On Oct. 31, the West Berlin government decided to appoint a task force "to prepare for a large increase in visitors and tourism from East Berlin and East Germany." Rommerskirchen was put in charge. There was a lot of work to do.

West Berlin's Transit Authority had to be prepared, to ensure that the subway system and local transport network would not collapse due to overcrowding. The Easterners would need proper maps, since their own showed West Berlin only as a blank white space. They would have to be informed that they could use public transportation free of charge. West Berlin needed to be ready to make extra accommodations.

For months, the city had already been full of East German refugees. Avoiding tensions between Westerners and Easterners would be a priority. The press office drew up a plan on ways to promote "positive awareness" among West Berliners. Mayor Momper would write an open letter to the city's residents.

Schröder did send a list of additional border crossings to Schabowski via Stolpe. In Schröder's office in those days, the radio was always playing quietly in the background. It could happen at any time.

On Nov. 6, the SED party newspaper Neues Deutschland published a two-page spread detailing the planned new travel regulations. It did not read like freedom to travel but instead seemed like a mass of restrictions. East Germans took to the streets in protest against it. The SED leadership realized that they would have to revise the draft or the masses would not be calmed.

In the meantime, West Berlin newspapers were reporting on the city's preparations. A headline in taz, the left-wing daily, read: "As if the Berlin Wall is nothing more than history." Beneath the headline "Please leave your Trabis at home," Germany's largest tabloid Bild invited East Germans to leave their cars parked behind the border.

On Nov. 9, the conservative daily Berliner Morgenpost wrote that West Berlin's transport senator was considering shutting down Ku'damm - the city's most famous boulevard - when the East Germans came. At midday, Mayor Momper was chairing a meeting on employment in the Reichstag building. Rommers­kirchen had brought a suitcase full of work and was leafing through stacks of documents on the sidelines.

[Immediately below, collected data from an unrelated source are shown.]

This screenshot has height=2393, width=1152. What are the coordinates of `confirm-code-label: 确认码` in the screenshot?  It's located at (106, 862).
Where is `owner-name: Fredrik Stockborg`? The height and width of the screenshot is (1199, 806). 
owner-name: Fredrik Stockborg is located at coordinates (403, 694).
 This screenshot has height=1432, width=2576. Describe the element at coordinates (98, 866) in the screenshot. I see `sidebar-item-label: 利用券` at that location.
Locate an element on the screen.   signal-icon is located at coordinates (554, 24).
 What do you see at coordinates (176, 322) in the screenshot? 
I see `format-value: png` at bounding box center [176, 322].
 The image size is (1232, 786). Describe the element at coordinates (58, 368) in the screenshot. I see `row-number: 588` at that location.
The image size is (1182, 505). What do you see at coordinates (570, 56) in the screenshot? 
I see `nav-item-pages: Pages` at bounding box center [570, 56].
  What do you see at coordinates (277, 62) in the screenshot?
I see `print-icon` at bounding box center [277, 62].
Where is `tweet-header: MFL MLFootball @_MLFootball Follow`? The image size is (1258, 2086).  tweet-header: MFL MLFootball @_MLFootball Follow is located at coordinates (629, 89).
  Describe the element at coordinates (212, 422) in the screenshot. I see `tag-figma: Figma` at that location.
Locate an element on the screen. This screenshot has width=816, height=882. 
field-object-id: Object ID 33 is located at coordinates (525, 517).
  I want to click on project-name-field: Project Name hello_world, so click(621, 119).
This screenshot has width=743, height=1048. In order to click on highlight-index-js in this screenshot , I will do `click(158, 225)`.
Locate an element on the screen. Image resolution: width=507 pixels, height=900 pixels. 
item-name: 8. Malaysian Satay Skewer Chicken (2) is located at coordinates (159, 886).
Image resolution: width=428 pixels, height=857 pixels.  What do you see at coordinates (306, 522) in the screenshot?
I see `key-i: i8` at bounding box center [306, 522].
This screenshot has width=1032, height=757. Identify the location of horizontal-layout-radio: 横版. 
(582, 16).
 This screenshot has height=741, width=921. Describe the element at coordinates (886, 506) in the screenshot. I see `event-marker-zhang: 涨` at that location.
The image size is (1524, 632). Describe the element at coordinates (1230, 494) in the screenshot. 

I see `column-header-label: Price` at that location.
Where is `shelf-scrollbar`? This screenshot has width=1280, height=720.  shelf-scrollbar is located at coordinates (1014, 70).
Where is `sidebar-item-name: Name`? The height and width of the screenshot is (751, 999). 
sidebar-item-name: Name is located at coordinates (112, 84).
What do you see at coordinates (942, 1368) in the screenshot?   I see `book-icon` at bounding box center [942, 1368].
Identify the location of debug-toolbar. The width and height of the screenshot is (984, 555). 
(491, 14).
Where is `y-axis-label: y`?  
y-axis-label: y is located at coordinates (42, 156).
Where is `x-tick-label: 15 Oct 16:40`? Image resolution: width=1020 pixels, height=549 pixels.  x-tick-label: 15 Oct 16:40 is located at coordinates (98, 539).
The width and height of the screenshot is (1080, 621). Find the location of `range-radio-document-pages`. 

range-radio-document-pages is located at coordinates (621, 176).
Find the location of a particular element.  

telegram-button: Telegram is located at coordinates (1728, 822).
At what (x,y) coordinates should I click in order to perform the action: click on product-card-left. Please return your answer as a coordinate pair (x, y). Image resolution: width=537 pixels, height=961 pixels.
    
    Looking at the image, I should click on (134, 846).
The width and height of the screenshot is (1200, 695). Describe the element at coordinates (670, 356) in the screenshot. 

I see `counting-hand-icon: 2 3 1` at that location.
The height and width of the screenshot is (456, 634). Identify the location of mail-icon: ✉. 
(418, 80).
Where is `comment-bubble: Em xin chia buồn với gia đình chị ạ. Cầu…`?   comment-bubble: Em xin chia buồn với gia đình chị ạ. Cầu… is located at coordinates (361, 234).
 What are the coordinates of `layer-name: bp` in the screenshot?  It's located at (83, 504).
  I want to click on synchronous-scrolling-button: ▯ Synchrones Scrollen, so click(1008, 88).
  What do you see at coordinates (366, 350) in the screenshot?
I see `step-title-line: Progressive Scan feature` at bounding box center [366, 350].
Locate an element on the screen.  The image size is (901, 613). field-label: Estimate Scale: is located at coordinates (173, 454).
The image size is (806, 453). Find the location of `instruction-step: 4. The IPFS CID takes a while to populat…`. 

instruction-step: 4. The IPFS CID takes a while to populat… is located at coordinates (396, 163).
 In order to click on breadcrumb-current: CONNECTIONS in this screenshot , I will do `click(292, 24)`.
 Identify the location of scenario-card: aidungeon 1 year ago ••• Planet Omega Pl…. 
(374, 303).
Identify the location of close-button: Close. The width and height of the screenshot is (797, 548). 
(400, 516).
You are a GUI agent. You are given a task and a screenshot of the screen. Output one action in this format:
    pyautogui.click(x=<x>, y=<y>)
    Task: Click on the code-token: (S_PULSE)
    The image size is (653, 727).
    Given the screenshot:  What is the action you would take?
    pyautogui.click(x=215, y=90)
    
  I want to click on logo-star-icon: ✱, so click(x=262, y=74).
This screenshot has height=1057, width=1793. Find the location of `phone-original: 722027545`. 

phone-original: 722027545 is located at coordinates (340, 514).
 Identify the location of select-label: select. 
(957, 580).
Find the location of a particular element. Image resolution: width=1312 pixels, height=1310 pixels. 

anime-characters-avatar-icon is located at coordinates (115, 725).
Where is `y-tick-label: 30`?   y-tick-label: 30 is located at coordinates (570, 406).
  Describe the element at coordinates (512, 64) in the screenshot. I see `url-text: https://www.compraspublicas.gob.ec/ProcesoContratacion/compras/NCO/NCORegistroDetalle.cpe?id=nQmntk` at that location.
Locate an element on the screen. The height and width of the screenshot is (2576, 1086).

An usher asked him to come to the telephone. It was a Bild reporter with the news that Krenz's people were talking about freedom of travel and that it looked as if things were about to come to a head. Rommerskirchen went to Momper and whispered in his ear: "Walter, some very serious things are going to happen today."

That evening, Schabowski read out the new travel regulation on East German television. At 7:30 p.m., Momper appeared on Berlin's regional television station. He called it a day of joy: "Every East German citizen can come to us and visit." Lines of Trabant cars were already forming at the border crossings.

Both Berlins were prepared, if not well then at least adequately. The next day, Schabowski sent Schröder the approved list of new border crossings. Schröder made a copy of it for Mayor Momper, who then gave it to Foreign Minister Hans-Dietrich Genscher, who then read it aloud in front of West Berlin's City Hall. The crowd went wild.

On the night of Nov. 10, they printed brochures. The subways and city trains ran, completely overfilled but without interruption. On the first weekend the Wall was open, more than two million people flooded into West Berlin - four times the initial estimate of 500,000. Berlin's civil servants had guessed wrong.